**OBJECTIVE:** Quote the records below word for word, beginning at the line containing "The width and height of the screenshot is (1134, 596)." and ending after the line containing "coordinates (634, 307).".

**ENTRIES PROVIDED:**
┌──

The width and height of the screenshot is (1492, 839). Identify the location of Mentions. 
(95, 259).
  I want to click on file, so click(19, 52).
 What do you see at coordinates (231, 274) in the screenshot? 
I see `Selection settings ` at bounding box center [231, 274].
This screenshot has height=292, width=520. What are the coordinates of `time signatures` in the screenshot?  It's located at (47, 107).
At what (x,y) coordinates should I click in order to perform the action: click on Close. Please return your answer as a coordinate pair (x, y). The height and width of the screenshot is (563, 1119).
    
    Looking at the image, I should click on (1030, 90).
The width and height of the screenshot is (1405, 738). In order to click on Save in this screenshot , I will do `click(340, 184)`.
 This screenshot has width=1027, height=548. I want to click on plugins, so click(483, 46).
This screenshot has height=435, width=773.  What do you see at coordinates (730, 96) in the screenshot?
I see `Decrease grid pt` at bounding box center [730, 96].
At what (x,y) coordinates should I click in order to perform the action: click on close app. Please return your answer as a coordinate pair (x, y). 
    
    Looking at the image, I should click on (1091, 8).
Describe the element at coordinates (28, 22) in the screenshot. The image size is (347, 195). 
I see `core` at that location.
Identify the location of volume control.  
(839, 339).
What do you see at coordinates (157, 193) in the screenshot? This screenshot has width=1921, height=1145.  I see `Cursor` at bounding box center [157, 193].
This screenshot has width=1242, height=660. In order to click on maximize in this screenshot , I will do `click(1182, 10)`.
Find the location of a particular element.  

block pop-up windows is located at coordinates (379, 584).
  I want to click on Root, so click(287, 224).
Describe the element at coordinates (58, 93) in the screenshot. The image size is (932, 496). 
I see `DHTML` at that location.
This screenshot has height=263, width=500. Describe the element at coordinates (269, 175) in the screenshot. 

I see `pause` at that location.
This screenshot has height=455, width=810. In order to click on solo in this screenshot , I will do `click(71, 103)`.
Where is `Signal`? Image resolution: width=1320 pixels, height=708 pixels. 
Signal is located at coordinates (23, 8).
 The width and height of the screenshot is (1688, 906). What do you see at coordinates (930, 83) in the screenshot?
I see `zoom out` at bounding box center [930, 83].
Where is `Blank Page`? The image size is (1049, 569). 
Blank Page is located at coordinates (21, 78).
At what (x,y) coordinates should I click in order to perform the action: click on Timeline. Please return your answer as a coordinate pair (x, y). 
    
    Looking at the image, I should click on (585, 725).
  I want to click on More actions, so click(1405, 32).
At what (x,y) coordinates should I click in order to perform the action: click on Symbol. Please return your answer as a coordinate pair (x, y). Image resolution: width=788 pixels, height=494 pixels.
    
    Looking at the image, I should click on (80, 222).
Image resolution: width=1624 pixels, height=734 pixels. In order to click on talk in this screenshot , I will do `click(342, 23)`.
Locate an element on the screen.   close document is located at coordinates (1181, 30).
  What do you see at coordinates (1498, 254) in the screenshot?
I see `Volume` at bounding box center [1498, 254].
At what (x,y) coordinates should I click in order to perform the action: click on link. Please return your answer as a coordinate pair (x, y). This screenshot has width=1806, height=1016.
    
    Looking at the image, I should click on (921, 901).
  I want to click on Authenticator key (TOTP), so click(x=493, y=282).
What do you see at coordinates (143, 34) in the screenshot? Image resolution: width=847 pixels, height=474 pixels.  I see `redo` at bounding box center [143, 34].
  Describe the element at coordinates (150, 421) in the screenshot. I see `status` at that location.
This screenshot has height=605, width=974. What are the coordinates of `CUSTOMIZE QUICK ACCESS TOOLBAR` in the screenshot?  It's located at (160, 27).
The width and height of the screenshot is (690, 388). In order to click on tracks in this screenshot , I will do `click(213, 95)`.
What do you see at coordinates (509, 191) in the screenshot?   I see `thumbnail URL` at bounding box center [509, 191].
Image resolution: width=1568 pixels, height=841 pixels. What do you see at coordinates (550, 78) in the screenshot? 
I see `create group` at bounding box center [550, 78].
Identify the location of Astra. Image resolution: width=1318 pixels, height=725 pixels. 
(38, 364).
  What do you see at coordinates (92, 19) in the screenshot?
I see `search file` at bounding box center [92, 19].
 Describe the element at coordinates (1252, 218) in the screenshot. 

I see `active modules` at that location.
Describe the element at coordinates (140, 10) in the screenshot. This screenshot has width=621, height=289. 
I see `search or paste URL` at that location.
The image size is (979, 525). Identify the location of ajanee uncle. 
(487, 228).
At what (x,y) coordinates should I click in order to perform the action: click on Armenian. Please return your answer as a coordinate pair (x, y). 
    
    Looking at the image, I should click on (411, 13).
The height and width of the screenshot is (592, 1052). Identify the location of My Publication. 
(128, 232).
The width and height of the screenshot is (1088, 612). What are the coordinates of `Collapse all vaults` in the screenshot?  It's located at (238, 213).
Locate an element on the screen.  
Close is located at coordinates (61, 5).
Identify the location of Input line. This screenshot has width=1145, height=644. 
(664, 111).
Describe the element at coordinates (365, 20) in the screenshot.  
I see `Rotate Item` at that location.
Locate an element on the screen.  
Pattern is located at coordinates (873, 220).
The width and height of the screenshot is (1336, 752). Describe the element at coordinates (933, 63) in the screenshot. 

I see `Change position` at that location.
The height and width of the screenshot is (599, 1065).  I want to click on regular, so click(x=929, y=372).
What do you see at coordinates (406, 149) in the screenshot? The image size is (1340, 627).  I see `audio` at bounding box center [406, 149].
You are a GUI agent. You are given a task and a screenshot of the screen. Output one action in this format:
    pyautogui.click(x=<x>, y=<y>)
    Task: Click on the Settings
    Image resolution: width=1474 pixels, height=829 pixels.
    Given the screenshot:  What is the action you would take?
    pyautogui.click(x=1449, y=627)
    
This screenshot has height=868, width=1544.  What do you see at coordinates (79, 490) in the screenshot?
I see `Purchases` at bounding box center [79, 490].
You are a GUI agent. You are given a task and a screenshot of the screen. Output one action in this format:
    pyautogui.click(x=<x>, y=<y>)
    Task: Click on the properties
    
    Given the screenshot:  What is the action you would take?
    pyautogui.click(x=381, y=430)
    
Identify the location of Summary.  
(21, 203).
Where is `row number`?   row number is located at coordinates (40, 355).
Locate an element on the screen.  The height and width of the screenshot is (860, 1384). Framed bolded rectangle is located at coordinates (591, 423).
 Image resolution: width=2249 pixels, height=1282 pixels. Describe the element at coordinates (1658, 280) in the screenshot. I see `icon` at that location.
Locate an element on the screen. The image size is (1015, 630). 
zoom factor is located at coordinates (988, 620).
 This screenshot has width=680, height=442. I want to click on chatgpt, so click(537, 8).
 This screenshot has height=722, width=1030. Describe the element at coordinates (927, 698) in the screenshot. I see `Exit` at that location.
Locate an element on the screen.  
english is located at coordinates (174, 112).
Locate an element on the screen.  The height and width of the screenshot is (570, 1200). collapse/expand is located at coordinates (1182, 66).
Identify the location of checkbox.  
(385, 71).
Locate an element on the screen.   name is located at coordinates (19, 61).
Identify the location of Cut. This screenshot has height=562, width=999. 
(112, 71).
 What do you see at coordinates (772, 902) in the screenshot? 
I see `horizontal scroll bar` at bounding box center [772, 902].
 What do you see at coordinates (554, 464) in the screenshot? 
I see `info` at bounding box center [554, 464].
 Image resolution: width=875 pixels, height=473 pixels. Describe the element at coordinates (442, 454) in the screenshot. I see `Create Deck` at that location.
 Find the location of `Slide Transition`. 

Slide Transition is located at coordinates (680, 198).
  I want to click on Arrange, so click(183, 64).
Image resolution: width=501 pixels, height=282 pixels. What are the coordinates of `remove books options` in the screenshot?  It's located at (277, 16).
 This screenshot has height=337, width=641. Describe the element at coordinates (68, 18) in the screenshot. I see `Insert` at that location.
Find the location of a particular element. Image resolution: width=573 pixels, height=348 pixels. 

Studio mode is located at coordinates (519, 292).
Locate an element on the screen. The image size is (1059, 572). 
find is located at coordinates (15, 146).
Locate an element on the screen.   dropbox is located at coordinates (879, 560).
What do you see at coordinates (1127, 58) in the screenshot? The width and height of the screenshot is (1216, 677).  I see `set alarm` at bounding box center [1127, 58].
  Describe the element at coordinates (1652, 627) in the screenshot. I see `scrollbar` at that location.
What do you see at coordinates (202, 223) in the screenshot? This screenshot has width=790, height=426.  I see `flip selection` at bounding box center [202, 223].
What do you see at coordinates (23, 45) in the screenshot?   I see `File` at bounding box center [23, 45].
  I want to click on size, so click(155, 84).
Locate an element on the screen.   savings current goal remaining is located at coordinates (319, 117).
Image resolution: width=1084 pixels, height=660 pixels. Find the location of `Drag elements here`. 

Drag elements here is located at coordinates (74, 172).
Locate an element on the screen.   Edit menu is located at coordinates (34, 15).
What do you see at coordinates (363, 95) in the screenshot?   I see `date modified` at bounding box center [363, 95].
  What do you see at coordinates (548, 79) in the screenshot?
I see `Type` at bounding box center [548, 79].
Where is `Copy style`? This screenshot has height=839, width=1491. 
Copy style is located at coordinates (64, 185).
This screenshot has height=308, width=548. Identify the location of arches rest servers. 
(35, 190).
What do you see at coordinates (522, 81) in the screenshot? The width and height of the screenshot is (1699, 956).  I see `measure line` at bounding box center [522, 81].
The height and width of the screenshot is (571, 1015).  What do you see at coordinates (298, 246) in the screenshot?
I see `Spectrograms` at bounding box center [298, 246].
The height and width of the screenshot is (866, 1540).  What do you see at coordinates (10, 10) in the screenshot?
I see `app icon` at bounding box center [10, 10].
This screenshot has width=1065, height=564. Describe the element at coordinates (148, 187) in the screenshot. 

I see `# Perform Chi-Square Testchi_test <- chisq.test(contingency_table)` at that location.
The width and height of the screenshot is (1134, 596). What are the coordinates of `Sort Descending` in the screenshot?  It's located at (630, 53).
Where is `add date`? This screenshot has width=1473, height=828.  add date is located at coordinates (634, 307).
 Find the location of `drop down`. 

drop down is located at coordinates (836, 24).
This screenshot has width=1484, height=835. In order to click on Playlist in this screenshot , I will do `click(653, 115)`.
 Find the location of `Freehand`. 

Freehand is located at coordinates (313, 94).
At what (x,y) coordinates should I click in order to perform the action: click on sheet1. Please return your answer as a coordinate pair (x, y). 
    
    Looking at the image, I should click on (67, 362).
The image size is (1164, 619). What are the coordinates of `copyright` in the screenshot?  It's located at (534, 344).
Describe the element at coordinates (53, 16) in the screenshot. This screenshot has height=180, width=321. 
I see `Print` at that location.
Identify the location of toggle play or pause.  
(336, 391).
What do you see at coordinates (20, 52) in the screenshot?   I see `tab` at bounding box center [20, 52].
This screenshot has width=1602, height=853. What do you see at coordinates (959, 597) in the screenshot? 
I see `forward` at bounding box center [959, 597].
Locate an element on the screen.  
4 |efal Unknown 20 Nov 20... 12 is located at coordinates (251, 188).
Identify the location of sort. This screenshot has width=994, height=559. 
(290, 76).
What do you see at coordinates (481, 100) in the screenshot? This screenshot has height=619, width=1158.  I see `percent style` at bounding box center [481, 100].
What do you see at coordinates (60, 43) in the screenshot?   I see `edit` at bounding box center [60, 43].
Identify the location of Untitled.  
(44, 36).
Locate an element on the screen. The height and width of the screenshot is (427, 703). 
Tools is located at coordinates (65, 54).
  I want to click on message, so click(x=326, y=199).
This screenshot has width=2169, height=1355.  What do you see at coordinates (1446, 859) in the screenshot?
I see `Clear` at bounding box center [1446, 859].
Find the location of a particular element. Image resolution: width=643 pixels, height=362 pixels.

└──

**RESPONSE TO THIS TASK:**
The width and height of the screenshot is (1134, 596). What are the coordinates of `Sort Descending` in the screenshot?  It's located at (630, 53).
Where is `add date`? This screenshot has width=1473, height=828.  add date is located at coordinates (634, 307).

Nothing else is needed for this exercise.